**REQUIRED ACTION**
Return only the stretch of the material below that begins with the line containing "Add AppBrain as" and ends with the line containing "Google Play Developer stats (340, 2213)", exactly; both of those lines belong to it.
*-*-*
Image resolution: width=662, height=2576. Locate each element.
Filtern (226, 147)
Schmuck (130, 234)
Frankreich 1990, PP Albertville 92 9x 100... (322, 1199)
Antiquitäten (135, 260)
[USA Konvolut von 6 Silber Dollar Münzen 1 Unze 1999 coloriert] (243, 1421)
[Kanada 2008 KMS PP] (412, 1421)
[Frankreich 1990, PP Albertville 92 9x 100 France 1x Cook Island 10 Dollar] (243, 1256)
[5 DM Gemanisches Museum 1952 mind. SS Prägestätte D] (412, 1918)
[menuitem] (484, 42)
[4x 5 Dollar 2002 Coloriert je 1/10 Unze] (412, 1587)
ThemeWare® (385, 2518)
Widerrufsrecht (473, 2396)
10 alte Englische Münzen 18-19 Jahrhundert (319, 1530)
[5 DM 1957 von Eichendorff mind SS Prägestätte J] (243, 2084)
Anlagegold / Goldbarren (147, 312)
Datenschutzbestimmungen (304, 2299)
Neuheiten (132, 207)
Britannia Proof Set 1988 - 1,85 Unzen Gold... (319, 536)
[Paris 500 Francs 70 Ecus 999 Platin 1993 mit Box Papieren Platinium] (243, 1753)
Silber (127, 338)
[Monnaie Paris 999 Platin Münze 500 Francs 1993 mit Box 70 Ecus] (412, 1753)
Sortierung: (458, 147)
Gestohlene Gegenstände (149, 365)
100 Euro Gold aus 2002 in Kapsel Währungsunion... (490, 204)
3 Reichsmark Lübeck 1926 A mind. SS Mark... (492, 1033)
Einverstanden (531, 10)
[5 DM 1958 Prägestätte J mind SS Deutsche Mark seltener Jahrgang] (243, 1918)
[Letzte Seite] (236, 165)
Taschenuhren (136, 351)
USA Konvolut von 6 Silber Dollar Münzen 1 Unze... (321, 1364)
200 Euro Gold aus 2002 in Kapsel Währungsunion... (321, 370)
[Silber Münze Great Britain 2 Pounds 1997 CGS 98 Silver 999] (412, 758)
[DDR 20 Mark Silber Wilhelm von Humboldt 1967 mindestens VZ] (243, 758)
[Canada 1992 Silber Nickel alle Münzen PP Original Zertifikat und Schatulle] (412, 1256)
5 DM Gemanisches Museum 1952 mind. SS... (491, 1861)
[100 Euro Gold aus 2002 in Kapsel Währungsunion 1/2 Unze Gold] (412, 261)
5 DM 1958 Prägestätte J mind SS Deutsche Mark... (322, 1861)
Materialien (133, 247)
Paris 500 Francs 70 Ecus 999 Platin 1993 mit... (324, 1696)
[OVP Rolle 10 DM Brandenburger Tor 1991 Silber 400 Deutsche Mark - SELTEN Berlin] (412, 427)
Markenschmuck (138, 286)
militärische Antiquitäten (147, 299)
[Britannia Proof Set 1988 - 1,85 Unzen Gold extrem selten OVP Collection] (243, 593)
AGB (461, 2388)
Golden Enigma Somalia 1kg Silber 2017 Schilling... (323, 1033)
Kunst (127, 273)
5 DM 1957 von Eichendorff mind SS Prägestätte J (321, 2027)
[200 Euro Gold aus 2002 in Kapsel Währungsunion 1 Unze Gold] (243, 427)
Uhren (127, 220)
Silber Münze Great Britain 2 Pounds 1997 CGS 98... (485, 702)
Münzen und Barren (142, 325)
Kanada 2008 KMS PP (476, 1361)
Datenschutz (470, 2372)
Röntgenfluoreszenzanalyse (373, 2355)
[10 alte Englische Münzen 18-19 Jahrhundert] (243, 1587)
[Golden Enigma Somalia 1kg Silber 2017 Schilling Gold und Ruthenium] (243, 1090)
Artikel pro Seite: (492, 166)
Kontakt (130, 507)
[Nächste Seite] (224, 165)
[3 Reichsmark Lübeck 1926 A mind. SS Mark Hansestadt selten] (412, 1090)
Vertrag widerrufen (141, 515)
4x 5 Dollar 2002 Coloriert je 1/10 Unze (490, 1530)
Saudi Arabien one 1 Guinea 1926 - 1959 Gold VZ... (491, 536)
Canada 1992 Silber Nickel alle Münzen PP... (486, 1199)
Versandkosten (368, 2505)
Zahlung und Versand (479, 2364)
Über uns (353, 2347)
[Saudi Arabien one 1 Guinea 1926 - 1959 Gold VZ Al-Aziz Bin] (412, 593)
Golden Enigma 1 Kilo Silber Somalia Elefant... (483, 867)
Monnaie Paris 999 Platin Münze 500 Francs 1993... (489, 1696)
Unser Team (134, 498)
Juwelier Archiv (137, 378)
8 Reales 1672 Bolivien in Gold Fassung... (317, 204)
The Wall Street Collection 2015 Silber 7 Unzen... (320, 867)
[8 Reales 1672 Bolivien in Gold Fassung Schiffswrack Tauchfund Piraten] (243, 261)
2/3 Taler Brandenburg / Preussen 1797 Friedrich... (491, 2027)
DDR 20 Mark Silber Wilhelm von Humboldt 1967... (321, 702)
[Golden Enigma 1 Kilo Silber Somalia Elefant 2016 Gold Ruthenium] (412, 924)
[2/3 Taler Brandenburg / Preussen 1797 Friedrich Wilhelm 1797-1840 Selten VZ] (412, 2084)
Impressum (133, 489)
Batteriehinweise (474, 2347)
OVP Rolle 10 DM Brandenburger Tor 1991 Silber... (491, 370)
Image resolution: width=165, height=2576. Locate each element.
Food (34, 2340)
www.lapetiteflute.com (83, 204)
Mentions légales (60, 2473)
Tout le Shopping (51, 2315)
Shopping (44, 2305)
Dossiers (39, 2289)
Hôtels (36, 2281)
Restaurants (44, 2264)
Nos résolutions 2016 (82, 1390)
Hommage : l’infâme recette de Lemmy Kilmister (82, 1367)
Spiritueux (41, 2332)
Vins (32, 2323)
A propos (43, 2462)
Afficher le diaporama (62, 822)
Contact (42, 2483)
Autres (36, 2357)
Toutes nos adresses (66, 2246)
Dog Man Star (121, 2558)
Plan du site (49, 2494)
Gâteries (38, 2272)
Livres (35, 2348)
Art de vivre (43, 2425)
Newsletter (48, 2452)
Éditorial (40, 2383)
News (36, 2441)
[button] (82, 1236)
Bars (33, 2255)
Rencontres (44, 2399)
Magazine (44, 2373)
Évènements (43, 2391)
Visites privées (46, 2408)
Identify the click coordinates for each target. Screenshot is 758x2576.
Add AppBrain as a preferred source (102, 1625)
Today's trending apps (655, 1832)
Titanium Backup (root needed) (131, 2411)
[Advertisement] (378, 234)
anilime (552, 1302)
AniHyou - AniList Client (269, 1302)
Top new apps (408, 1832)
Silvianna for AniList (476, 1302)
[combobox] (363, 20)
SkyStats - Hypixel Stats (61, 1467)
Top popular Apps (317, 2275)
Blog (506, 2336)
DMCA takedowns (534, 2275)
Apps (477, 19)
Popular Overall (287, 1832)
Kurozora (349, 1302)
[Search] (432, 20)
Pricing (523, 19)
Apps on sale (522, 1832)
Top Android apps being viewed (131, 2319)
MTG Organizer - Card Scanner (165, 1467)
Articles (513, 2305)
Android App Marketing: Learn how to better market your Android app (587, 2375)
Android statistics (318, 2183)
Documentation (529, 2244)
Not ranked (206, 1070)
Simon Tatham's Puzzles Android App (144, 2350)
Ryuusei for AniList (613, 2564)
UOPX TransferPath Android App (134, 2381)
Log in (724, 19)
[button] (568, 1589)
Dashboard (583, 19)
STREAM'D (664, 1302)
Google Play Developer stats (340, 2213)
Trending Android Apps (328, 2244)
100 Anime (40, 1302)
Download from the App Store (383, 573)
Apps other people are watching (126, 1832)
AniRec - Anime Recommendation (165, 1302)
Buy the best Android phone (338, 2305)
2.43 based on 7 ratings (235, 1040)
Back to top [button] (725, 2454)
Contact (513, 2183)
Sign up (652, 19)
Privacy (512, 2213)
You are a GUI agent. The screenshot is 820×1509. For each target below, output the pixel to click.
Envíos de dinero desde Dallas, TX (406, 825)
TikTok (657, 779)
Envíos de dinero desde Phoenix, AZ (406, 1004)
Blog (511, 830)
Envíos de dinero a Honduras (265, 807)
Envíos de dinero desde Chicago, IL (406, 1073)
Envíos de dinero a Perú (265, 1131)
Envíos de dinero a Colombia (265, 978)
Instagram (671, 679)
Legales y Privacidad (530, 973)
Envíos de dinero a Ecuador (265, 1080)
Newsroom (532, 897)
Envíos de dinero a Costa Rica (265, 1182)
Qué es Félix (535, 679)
*-*-*
**FINAL ANSWER**
Add AppBrain as a preferred source (102, 1625)
Today's trending apps (655, 1832)
Titanium Backup (root needed) (131, 2411)
[Advertisement] (378, 234)
anilime (552, 1302)
AniHyou - AniList Client (269, 1302)
Top new apps (408, 1832)
Silvianna for AniList (476, 1302)
[combobox] (363, 20)
SkyStats - Hypixel Stats (61, 1467)
Top popular Apps (317, 2275)
Blog (506, 2336)
DMCA takedowns (534, 2275)
Apps (477, 19)
Popular Overall (287, 1832)
Kurozora (349, 1302)
[Search] (432, 20)
Pricing (523, 19)
Apps on sale (522, 1832)
Top Android apps being viewed (131, 2319)
MTG Organizer - Card Scanner (165, 1467)
Articles (513, 2305)
Android App Marketing: Learn how to better market your Android app (587, 2375)
Android statistics (318, 2183)
Documentation (529, 2244)
Not ranked (206, 1070)
Simon Tatham's Puzzles Android App (144, 2350)
Ryuusei for AniList (613, 2564)
UOPX TransferPath Android App (134, 2381)
Log in (724, 19)
[button] (568, 1589)
Dashboard (583, 19)
STREAM'D (664, 1302)
Google Play Developer stats (340, 2213)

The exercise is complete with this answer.